In general, I’m not especially superstitious. But there are three jinxes in which I firmly believe. They are: shaving your legs, getting waxed, and telling your mother.
I know, it’s not an absolute rule. If you groom yourself, there’s a slight possibility that it will prove necessary. And if you tell your mom about someone new you’re seeing, it might actually go somwhere. But more likely, things will fizzle out hours later, and you will be left alone to enjoy your newly smoothed self.
I like to reap all the benefits of singledom, and I consider a major one to be a couple seasons’ worth of minimal self-maintenance. Most men that I cross paths with can handle whatever collateral damage this philosophy engenders.
But sometimes, I like to remind myself that I am a sexual being.

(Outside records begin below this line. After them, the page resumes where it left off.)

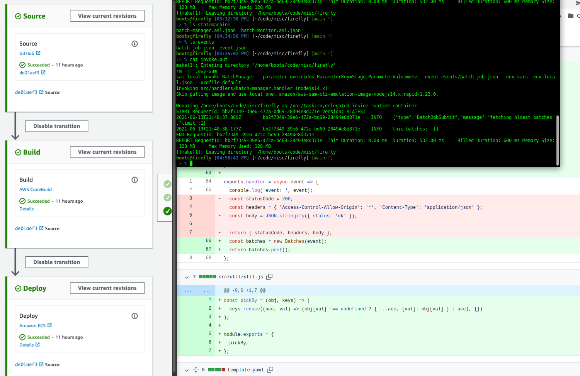Click the info icon in Build action card
The height and width of the screenshot is (376, 580).
pyautogui.click(x=134, y=180)
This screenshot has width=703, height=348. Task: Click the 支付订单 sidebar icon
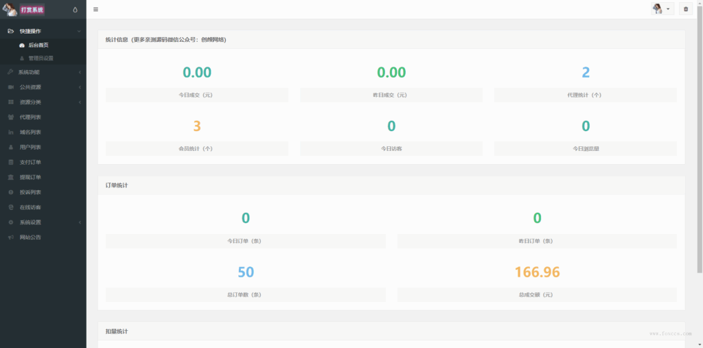coord(10,163)
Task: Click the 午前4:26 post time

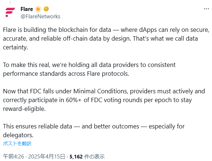Action: click(14, 157)
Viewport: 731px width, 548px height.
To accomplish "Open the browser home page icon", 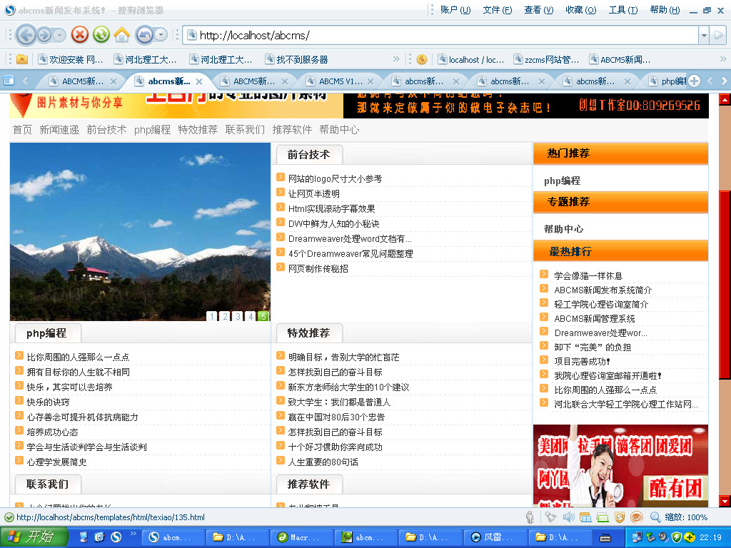I will (120, 34).
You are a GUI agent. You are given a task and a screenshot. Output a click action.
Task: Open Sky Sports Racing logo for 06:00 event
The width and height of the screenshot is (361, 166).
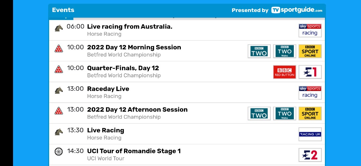(310, 30)
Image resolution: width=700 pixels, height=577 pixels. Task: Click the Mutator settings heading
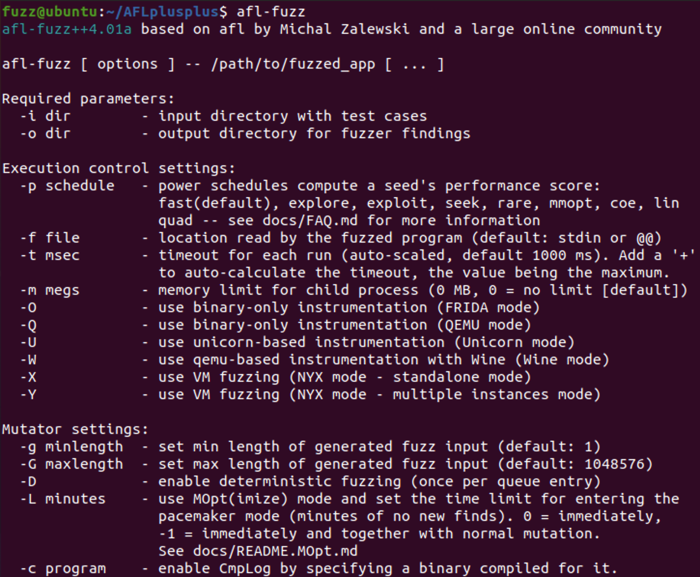(x=75, y=430)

And for whatever dumb oppressive reason, a little grooming can do that. Also, sometimes, I have gone out with men who I feared had little experience with women in their natural state, and I don’t like to be the source of such trauma.

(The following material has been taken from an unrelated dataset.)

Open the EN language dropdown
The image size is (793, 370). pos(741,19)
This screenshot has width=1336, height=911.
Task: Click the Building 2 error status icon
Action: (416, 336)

So one of the handful of times I’ve gone in to get waxed was prior to a date with a Republican.
I tried to distract myself from the impending discomfort/misery by getting chatty with the wax-wielding Russian hovering above me: a vision in white and stern.
“I don’t do this very much,” I told her.
She looked at me as though I’d just announced that there is, in fact, a sun and a moon. “Yes,” she said. “I can tell.”
“Well, I’m going out with a Republican tonight, so I thought I should!”
She either didn’t get the joke or had voted for Bush, and I endured the rest of my treatment in dutiful silence. Needless to say, I could’ve saved myself the money, the pain, and the effort at conversation–no one, as things turned out, would have been traumatized.
Recently, a friend of mine who just started seeing someone confessed that she told her mother about him.
“You did!?” I asked, drawing in a dramatic breath.
“I know,” she replied. “I couldn’t help myself. And I haven’t heard from him since.”
Fortunately at that point it had only been about 24 hours and he did, shortly after, resurface.
But I could relate: every time I meet someone I challenge myself not to tell Mom, knowing that if I do I will get her all excited and then deal with having to disappoint her when things don’t work out.
But when you’re pretty positive that someone is going to be your future husband, as we all know by now I usually am when I meet a guy, it’s difficult not to share.
The thing about all three of these things–the shaving, the waxing, she sharing–is that they activate a level of expectation that should really be avoided, or at least postponed, whenever possible.
I think I’ve refrained from doing it on the blog thus far, but I sometimes like to wax on about the fact that everything in life is about expectations. Not that this awareness actually compels me to keep them in check, but I know, in theory, that it should: I know I wouldn’t find myself being disappointed so frequently if I didn’t expect so much.
But there’s danger in that too: as S has sometimes reminded me, if I truly didn’t expect anything to ever work out than I might as well stay in bed all day. And never shave my legs or get waxed. And never let myself get excited enough to tell Mom.
Which–except for the waxing part–doesn’t sound very fun.